Читаем реляцию во время чумы 1720 г. в Марселе:
"(Больного) помещают в чулан или самую отдаленную комнату без мебели и удобств, оставив ему старые изношенные вещи и облегчая ему страдания лишь кружкой воды, которую ставят около постели и которую он должен пить сам, несмотря на слабость. Еду же ему оставляют у двери и он сам должен доползти до нее. Жалобы и стенания напрасны — никто им не внемлет…"

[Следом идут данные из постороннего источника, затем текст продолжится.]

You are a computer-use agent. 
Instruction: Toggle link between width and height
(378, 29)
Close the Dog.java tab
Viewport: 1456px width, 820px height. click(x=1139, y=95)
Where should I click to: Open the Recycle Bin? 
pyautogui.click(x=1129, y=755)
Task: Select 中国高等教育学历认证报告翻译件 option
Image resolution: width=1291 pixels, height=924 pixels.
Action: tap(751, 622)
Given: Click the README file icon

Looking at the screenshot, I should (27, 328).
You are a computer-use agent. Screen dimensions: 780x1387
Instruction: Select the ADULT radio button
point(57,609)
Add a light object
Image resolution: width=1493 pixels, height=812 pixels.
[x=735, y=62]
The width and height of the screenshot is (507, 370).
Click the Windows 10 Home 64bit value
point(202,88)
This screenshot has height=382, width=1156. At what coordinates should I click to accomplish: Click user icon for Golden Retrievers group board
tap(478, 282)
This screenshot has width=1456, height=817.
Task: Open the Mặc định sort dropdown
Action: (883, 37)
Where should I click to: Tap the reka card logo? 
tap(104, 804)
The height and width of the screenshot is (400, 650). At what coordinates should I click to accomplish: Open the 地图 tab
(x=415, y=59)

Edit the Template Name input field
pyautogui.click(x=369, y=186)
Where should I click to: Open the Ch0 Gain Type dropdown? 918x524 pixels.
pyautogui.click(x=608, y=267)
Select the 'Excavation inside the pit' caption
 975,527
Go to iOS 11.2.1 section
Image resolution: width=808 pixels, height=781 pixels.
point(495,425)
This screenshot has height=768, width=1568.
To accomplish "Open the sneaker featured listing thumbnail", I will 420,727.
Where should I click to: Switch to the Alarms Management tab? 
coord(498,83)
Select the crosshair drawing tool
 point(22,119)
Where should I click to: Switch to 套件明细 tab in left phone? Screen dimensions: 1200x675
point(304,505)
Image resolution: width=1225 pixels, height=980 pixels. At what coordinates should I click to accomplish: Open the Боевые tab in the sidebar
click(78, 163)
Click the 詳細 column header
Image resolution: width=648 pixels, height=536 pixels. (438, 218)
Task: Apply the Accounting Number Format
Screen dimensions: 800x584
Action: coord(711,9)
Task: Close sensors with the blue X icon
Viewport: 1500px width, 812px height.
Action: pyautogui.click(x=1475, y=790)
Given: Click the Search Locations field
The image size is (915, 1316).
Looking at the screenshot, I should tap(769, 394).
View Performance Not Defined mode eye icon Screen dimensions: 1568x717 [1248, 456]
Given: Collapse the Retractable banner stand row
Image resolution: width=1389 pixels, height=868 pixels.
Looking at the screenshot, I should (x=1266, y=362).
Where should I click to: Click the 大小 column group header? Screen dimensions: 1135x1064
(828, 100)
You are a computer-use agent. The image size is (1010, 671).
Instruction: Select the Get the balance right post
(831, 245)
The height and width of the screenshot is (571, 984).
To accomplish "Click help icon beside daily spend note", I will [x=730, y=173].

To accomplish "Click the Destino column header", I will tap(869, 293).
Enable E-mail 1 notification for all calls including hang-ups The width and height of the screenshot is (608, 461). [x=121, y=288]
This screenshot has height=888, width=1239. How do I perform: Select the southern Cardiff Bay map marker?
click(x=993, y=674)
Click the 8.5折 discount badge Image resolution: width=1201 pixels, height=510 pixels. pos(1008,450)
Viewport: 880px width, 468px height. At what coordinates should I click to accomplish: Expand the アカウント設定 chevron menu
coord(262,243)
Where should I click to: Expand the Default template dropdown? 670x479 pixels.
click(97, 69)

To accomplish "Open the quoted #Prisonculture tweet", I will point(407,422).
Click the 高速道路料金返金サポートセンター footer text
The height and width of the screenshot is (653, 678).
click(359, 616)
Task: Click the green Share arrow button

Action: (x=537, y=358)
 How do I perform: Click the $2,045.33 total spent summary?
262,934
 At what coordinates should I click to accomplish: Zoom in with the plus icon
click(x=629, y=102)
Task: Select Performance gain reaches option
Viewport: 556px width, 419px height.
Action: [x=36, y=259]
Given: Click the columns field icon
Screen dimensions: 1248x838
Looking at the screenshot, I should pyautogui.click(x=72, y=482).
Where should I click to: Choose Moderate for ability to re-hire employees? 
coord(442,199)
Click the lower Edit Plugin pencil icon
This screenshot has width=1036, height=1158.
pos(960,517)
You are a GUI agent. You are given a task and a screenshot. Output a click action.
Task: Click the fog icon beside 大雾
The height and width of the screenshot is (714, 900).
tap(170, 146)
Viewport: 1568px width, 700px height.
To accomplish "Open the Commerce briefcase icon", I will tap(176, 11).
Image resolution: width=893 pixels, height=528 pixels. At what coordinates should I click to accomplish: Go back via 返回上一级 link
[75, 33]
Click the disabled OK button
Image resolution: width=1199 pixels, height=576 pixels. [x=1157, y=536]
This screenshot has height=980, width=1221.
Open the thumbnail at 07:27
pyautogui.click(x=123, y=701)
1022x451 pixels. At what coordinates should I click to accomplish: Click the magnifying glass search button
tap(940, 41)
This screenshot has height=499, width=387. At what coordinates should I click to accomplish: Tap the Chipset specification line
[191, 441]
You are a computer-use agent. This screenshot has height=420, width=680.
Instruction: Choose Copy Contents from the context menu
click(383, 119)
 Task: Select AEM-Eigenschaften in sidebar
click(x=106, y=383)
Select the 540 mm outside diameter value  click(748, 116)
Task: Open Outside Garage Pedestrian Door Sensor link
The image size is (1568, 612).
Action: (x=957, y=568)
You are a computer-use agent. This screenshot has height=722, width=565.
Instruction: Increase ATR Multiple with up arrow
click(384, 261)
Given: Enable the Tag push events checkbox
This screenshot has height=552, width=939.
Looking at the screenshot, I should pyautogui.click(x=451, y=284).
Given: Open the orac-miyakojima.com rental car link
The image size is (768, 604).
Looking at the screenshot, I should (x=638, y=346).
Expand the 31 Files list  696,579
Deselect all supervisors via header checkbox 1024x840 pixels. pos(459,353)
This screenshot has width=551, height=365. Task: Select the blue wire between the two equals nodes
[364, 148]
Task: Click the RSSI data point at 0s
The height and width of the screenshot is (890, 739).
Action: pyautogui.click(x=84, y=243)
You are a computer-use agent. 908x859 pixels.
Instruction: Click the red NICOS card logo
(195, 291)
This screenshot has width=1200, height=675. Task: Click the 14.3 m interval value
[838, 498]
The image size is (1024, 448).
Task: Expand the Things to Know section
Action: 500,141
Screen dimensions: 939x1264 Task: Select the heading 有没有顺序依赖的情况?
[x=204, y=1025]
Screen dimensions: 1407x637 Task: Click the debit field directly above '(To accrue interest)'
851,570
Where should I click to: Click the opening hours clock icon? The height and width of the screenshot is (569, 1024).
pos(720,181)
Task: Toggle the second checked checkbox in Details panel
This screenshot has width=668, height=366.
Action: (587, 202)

Обычно у болезни есть ритуалы, объединяющие больного и его окружение. Смерть тем более требует совершения обряда, включающего скорбные одежды, бдение у гроба и погребение; слезы, приглушенные голоса, воспоминания, убранства комнаты, где находится покойник, чтение молитвы, похоронное шествие и присутствие родных и друзей. Таковы элементы, составляющие соответствующий приличию ритуал. Во время чумы, как на войне, люди заканчивают свою жизнь в условиях невыносимого ужаса, анархии, отказа от прочно укоренившихся в коллективном сознании устоев. Во-первых, смерть перестает быть персонифицированной. В Неаполе, Лондоне или Марселе в разгар эпидемии люди умирали сотнями, если не тысячами. Госпитали и построенные наспех чумные бараки были переполнены агонизирующими людьми. Как тут заботиться о каждом в отдельности? Многие больные умирали по дороге, так и не добравшись до лазарета. Во всех реляциях об эпидемиях говорится о трупах на улицах. Так было даже в Лондоне, хотя там в 1665 г. городские власти сумели предотвратить распространение заразы. В «Дневнике» Дефо пишет: "Невозможно пройти по улице, не наткнувшись на несколько трупов". Поэтому невозможно было совершить траурный обряд ни для богатых, ни для бедных. Не было похоронного звона, зажженных у гроба свечей и молитв, не было даже индивидуальной могилы. В обычное время соответствующие убранство и ритуал скрашивают ужасный лик смерти, благодаря чему усопший сохраняет респектабельность и становится в некотором роде объектом культа. Во время чумы, наоборот, из-за поверья в зловредные испарения главным было как можно быстрее избавиться от покойника. Его спешно выносили из дома, иногда спускали из окна на веревке, где тело подхватывали крючком и бросали в повозку. Впереди шел звонарь, возвещавший звоном колокольчиков о скорбном шествии чумы. Брейгелю не составило труда найти идею своей картины "Триумф смерти", изображающую повозку, нагруженную скелетами. Считалось нормальным, что человек за свою жизнь должен был пережить эпидемию чумы и быть, таким образом, свидетелем массовых захоронений жертв чумы. Обратимся снова к запискам Дефо:
"Картина была ужасной: повозка везла шестнадцать или семнадцать трупов, завернутых в простыни или одеяла, а некоторые лежали оголенными без покрывала. Им было все равно, неприличия для них не существовало, скоро все они должны были быть захоронены в общей могиле человечества. Право, их можно было назвать человечеством, так как не было больше различия между богатыми и бедными. И не было другой возможности их захоронения, поскольку не нашлось бы такого количества гробов для всех, кто погиб в этом великом бедствии".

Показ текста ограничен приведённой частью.